L’exploration des profondeurs équivaut à un immense gruyère dont seuls quelques fragments, les plus spectaculaires mais pas forcément les plus représentatifs (les processus chimiosynthétiques par exemple), sont connus des chercheurs. Ainsi, des zones charnières aussi productives et exploitées que les marges continentales demeurent très peu étudiées, malgré leur rôle critique dans le système océanique global et les menaces croissantes qui pèsent sur elles.
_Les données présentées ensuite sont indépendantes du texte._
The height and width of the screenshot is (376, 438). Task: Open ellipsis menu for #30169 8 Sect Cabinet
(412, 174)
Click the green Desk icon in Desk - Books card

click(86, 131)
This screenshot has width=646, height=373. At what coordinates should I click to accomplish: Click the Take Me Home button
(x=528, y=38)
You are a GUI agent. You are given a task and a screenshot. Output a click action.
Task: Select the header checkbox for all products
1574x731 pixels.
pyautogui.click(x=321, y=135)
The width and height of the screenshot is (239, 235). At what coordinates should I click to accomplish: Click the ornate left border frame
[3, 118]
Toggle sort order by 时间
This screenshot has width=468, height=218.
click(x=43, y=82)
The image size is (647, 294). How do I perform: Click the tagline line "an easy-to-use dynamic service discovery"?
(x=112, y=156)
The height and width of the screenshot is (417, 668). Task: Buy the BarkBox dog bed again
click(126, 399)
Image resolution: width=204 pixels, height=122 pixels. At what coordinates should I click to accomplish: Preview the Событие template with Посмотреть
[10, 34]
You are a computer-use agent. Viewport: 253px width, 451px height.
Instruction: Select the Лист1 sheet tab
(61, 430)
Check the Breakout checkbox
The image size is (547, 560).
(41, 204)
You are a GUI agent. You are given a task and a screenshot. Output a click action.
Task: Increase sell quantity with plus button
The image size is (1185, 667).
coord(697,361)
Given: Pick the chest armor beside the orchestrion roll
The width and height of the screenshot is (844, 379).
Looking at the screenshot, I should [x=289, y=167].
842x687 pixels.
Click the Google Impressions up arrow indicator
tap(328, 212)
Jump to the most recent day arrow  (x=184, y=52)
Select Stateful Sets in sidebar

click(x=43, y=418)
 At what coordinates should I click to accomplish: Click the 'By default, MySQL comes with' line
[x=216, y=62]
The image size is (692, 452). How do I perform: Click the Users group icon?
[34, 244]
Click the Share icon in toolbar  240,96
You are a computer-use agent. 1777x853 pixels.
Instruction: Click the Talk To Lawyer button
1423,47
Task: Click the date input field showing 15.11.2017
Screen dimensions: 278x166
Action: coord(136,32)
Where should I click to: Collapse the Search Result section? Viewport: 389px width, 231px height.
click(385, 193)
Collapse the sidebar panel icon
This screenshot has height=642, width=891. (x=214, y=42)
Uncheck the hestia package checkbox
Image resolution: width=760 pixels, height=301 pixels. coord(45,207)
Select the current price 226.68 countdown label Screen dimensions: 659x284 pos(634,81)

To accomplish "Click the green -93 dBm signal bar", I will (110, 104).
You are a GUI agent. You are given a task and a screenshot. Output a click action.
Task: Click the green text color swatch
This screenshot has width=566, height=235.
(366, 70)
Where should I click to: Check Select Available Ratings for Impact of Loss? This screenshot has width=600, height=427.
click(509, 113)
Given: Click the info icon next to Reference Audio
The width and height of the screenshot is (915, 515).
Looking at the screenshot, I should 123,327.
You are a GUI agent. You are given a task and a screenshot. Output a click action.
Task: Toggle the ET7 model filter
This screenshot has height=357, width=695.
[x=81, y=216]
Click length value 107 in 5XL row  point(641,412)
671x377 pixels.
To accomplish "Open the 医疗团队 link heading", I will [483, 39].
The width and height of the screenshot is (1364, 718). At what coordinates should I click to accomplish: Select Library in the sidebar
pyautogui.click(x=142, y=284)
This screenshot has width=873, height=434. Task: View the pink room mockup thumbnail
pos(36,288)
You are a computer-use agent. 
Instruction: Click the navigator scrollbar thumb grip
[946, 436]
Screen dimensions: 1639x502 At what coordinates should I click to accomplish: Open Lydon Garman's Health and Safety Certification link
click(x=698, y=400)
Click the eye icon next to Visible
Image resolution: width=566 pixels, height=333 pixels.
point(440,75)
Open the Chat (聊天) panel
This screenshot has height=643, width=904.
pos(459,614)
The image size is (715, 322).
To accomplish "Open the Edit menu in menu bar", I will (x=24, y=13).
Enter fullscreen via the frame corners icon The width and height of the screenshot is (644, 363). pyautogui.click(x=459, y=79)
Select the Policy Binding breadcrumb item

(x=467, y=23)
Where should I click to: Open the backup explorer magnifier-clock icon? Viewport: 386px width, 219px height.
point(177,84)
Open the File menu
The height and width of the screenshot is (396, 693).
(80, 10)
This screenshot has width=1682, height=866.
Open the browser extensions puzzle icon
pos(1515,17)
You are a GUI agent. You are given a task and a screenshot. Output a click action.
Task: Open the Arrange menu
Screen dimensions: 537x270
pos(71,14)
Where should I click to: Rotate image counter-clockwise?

Les chercheurs américains Lisa Levin et Paul Dayton ont exprimé dans une publication une peur partagée par l’ensemble de la communauté scientifique « profonde » : qu’habitats et diversité biologique disparaissent avant même qu’on ait eu l’occasion de les découvrir, et encore moins de les comprendre.
La faible biomasse qui caractérise les grandes profondeurs océaniques a longtemps masqué aux observateurs l’exceptionnelle diversité d’espèces qui y régnait.
En 1992, la fameuse étude de Grassle & Maciolek qui consiste en un échantillonnage fin de 40 m2 à 2000 mètres de profondeur au Nord-Est des Etats-Unis permet d’établir une estimation de la biodiversité profonde. En effet, sur 558 échantillons de vase, quelque 58% des 1 597 espèces identifiées sont nouvelles. Extrapolé à l’ensemble des sédiments profonds, leur calcul donne une estimation de biodiversité atteignant 10 millions d’espèces.
La richesse biologique la plus forte du milieu océanique se situe entre 200 et 1000 mètres de profondeur, précisément la profondeur la plus travailllée par les chalutiers profonds.
Aujourd’hui, on estime que ce sont entre 1 et 10 millions d’espèces, de petite taille pour la plupart, qui restent à découvrir, et 90% de cette fabuleuse diversité biologique marine est logée… dans le sédiment ! Contrairement à ce que chacun imagine lorsqu’il se figure le réservoir de biodiversité que forment les “abysses”, la richesse en espèces ne se rencontre pas forcément au niveau de structures spectaculaires comme les récifs coralliens profonds ou les oasis hydrothermales, mais au niveau du sédiment et des populations de petite taille : méiofaune et macrofaune. Pour en saisir l’ampleur, il faut changer d’échelle.
L’abondance et la diversité de la méiofaune (de 0,1 à 1 mm) et de la macrofaune (de 1 à 10 mm) est phénoménale : sur une surface équivalente à une page de format A4, on trouve plus de 10 000 individus de 1000 espèces différentes ! Des dizaines d’espèces nouvelles sont identifiées à chaque prélèvement. Précisons également qu’il n’existe pas de connectivité génétique entre les espèces profondes lorsque les bassins sont suffisamment éloignés et que le changement d’espèces d’une province océanique profonde à l’autre concerne entre 50 et 70% des animaux. Cela signifie qu’il existe un fort taux d’endémisme dans les profondeurs.
On comprend dès lors que le sediment doit être considéré comme la banque ADN des oceans, le livre-mémoire de l’histoire de l’évolution de la vie sur terre.